Creio não ser rebatível que a formação de profissionais de saúde competentes tem de ser feita num quadro de exigência máxima, ancorada em Hospitais Universitários. É lá que a ligação à academia deve ser mais forte, onde deve haver investigação clínica e inovação. E é lá que se cuidam das situações mais graves e mais diferenciadas (não se fazem, nem se aprende a fazer transplantes em Centros de Saúde).
Sendo clara a importância dos Hospitais Universitários (a árvore) para o país, passemos para o SNS (a floresta). Projetar o futuro sem olhar para o passado não costuma ser uma boa prática. A situação atual reflete um conjunto de medidas desconexas, reativas, e sem que tivesse sido acautelado o futuro.
Houve um momento em que a rede de prestação de serviços de saúde se baseava nos Centros de Saúde (CS), Hospitais Distritais (HD) e Hospitais Centrais (HC). Muitos CS tinham associados Serviços de Urgência que eram locais de proximidade e de triagem para que apenas fosse para os Hospitais superiores quem necessitava.
Primeiro fecharam os Serviços de Urgência associados aos CS. Resultado imediato, os doentes passaram a ir para os HC e HD. A seguir, também se foram fechando paulatinamente CS, agravando a situação. Os próprios Hospitais Distritais foram-se debatendo com problemas estruturais e de pessoas. Curiosamente, durante todos esses anos o denominador comum era a falta de médicos (a raiz do problema).
Os anos foram passando e, a seguir ao desgaste provocado nos HD, seguiram-se os Hospitais Centrais (fim de linha). Curiosamente, com o declínio generalizado do SNS, somos confrontados com o florescimento da saúde privada. Aí, pelos vistos, não faltam médicos.
Perante a escassez, decide-se enveredar por uma medida de gestão usual (ganhos de escala), criando-se as Unidades Locais de Saúde (ULS). Na prática, esta medida dispersa os médicos pelo território.
Esta dispersão dos médicos diferenciados diminui a capacidade de resposta dos nossos hospitais, incluindo os Centrais, comprometendo a formação de qualidade e o tratamento de doentes críticos. E sim, finalmente, depois de destruído o SNS, constata-se que afinal é necessário formar mais médicos (provavelmente para irem para os privados ou para emigrarem).
Para a Região Centro, a mais envelhecida do país e onde residem cerca de 2 milhões de pessoas, o desmantelamento dos Hospitais da Universidade de Coimbra é inaceitável. As pessoas estão a ser empurradas para as unidades privadas, tendo como alternativa deslocarem-se ao Porto ou a Lisboa. De três Hospitais Centrais (Porto, Coimbra e Lisboa), passaremos à bicefalia do costume.

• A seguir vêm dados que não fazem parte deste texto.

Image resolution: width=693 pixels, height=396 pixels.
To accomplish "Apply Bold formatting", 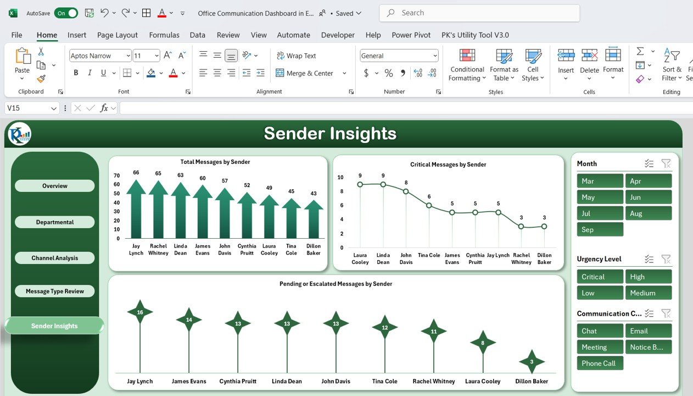I will [76, 73].
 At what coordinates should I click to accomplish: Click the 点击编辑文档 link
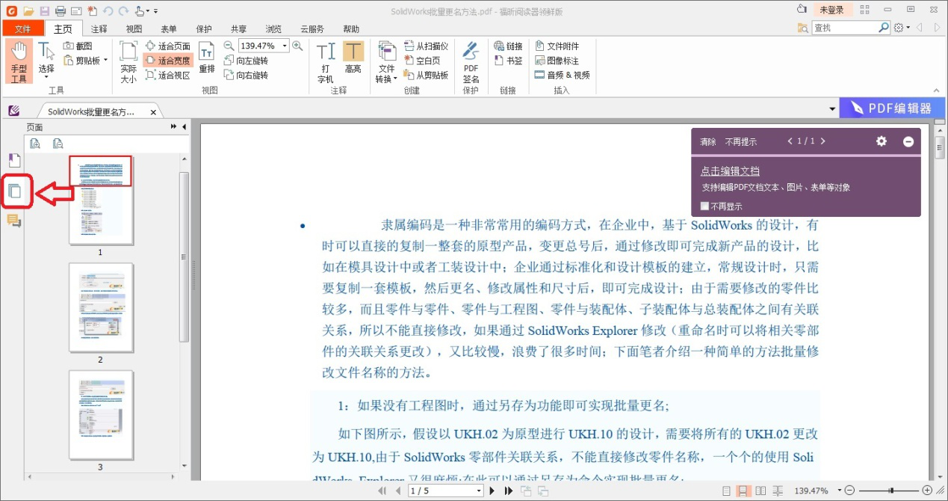(x=730, y=171)
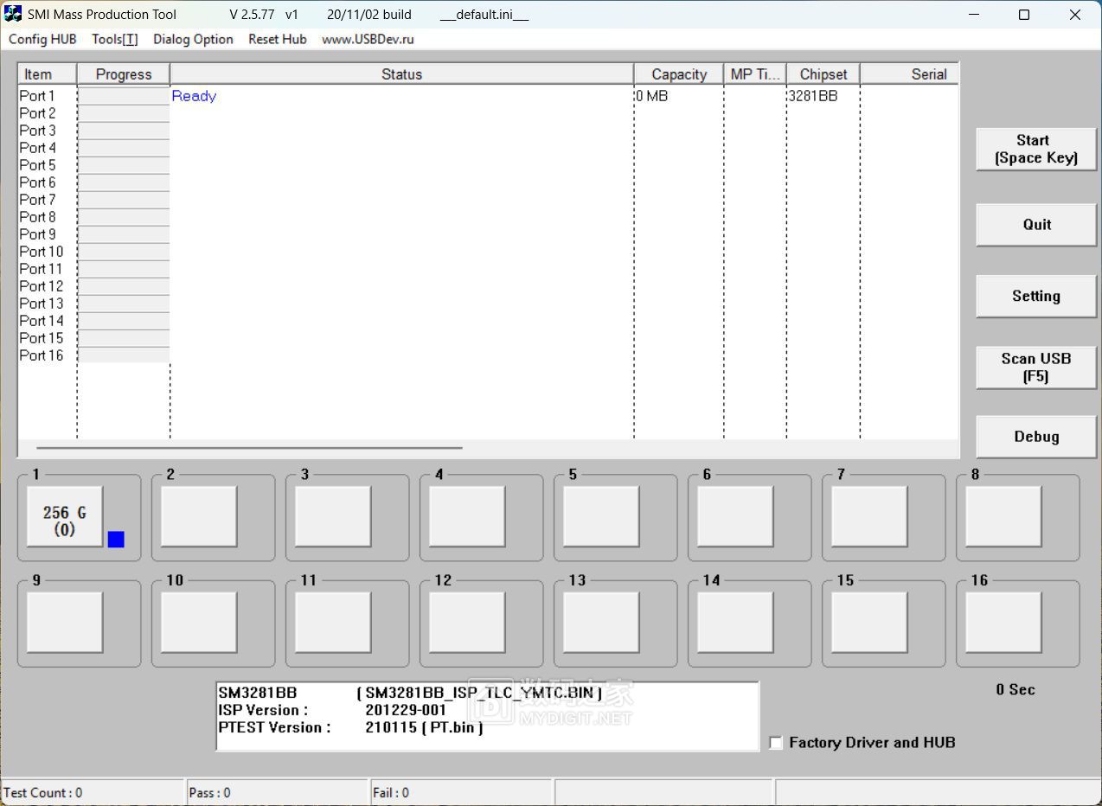Click the Scan USB (F5) button

tap(1035, 368)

E para que fique claro, sou favorável à iniciativa privada. Não aceito é que um direito constitucional seja violentado de forma tão clara, ostensiva e despudorada. Pedir a quem ganha miseravelmente que pague para ter acesso a cuidados de saúde é a linha vermelha onde a nossa democracia nunca devia ter chegado e que, muito menos, deverá alguma vez atrever-se a ultrapassar.